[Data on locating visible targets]
-------------------------

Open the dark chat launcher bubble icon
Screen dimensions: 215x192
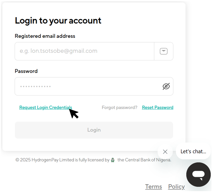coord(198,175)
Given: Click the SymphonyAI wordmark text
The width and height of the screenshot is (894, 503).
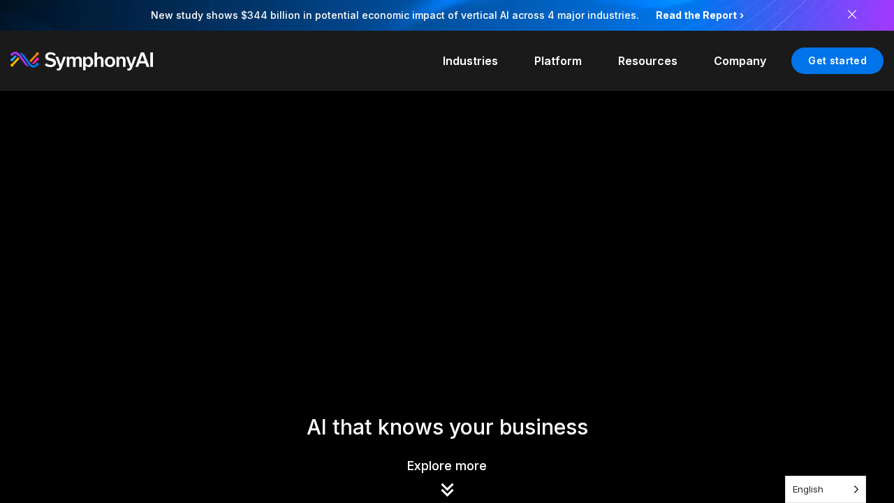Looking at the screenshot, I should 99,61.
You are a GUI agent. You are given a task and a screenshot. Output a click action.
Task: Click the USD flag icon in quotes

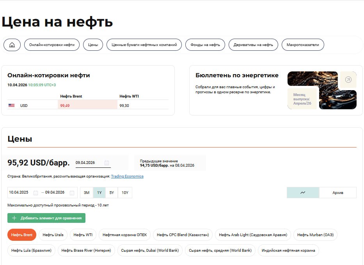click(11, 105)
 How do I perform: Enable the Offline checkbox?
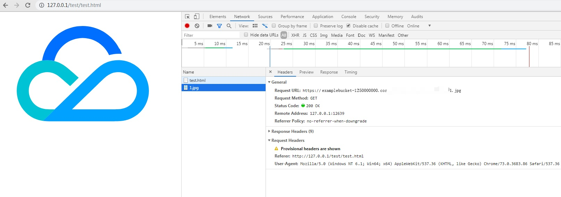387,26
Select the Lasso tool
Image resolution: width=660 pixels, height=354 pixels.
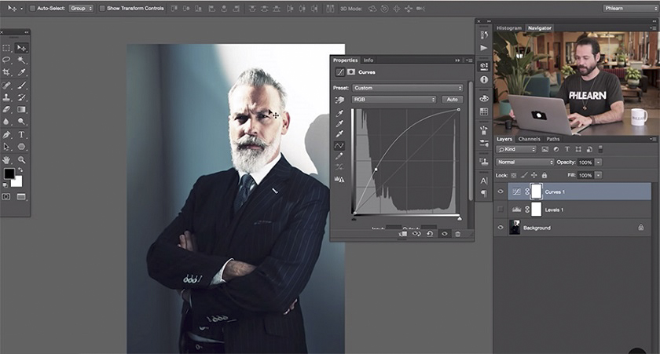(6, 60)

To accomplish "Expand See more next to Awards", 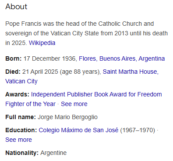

-------------------------

■ **Task to complete**: Please reproduce the rows above, substituting "symbol" for every "icon" and changing nothing else, and omit the pictures.

■ **Solved problem**:
Open the dark chat launcher bubble symbol
Screen dimensions: 215x192
coord(198,175)
Given: Click the SymphonyAI wordmark text
The width and height of the screenshot is (894, 503).
Looking at the screenshot, I should 99,61.
You are a GUI agent. You are given a task and a screenshot. Output a click action.
Task: Click the USD flag symbol in quotes

click(11, 105)
 How do I perform: Enable the Offline checkbox?
387,26
Select the Lasso tool
Image resolution: width=660 pixels, height=354 pixels.
(6, 60)

To accomplish "Expand See more next to Awards", 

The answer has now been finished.